Goal of the exercise:
Write the items from the line containing "245x167 pixels. At" through the line containing "point(318,489)" as a JSON list of strings, one string per line, skipping blank lines. Leave the pictures out.

Data provided:
━━━━━━━━━━━━━━━━━━━━

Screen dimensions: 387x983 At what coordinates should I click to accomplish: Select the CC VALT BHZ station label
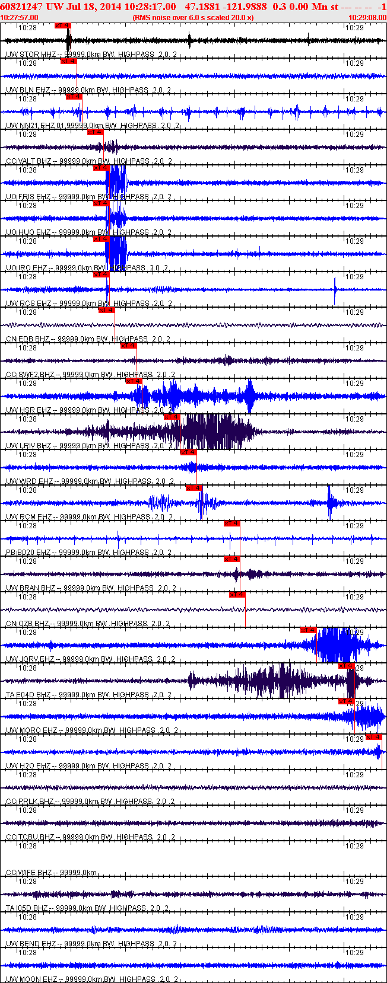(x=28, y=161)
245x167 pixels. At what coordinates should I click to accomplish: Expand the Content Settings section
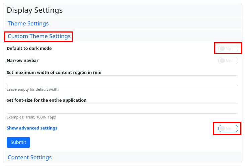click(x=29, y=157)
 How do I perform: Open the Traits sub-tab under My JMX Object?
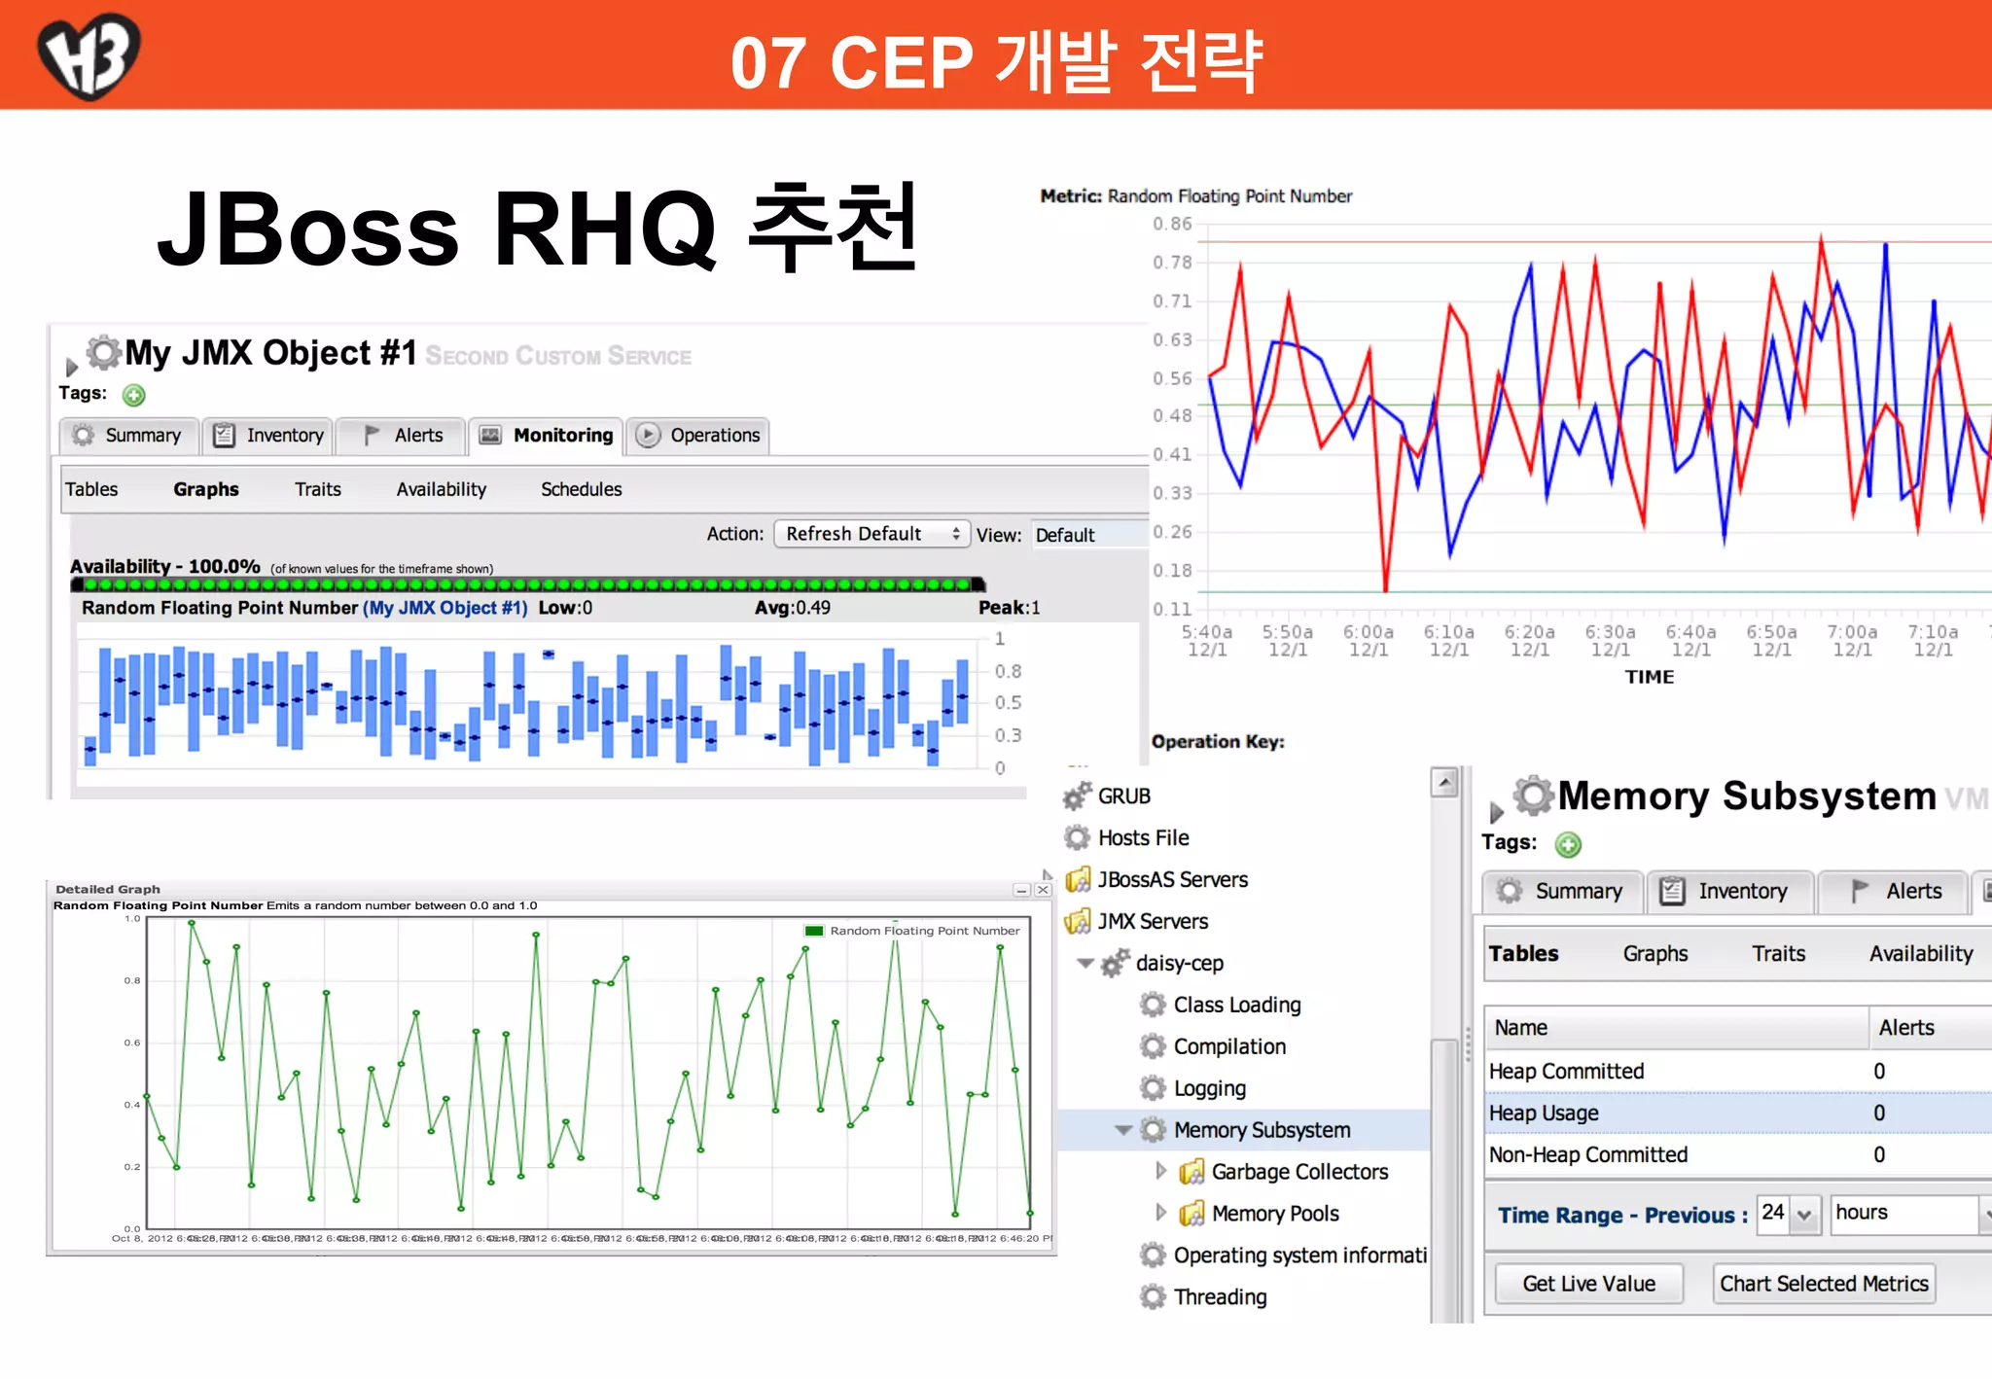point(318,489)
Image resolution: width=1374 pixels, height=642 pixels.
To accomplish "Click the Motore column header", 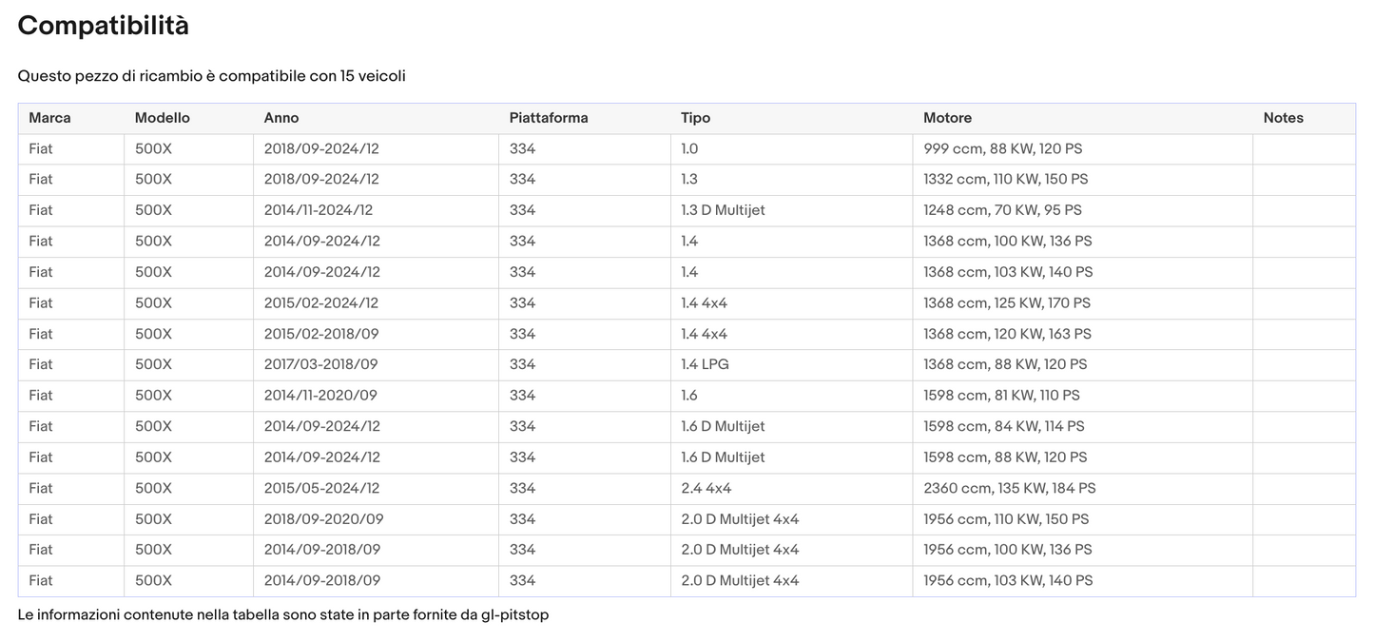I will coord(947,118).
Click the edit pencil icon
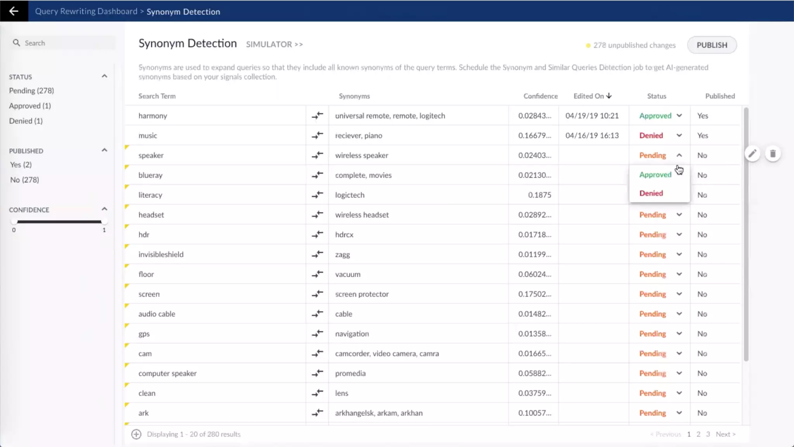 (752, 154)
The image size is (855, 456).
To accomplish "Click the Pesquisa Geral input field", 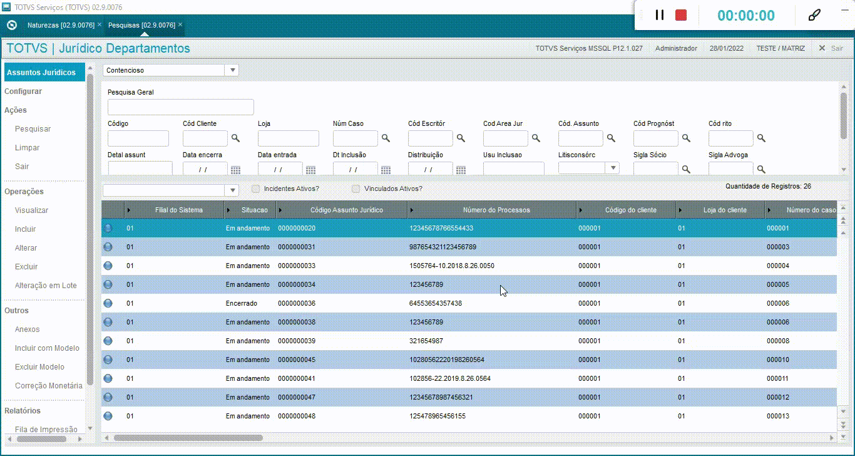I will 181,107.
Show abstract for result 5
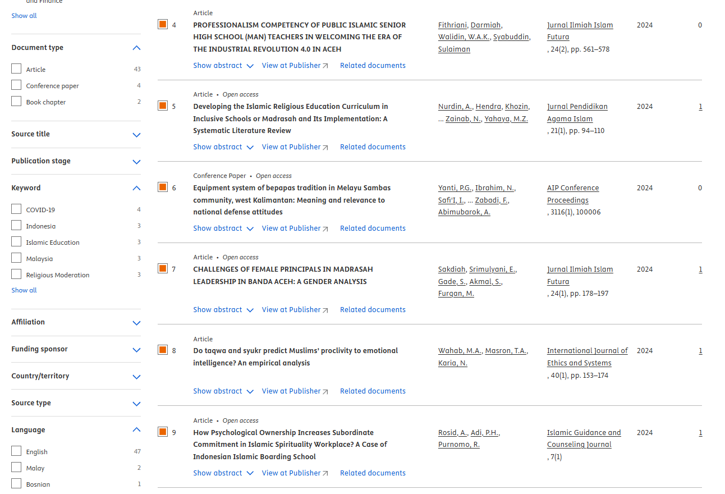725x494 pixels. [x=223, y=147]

━━━━━━━━━━━━━━━━━━━━

Exercise response:
[
  "245x167 pixels. At what coordinates should I click to accomplish: Expand the Content Settings section",
  "click(x=29, y=157)",
  " How do I perform: Open the Traits sub-tab under My JMX Object?",
  "point(318,489)"
]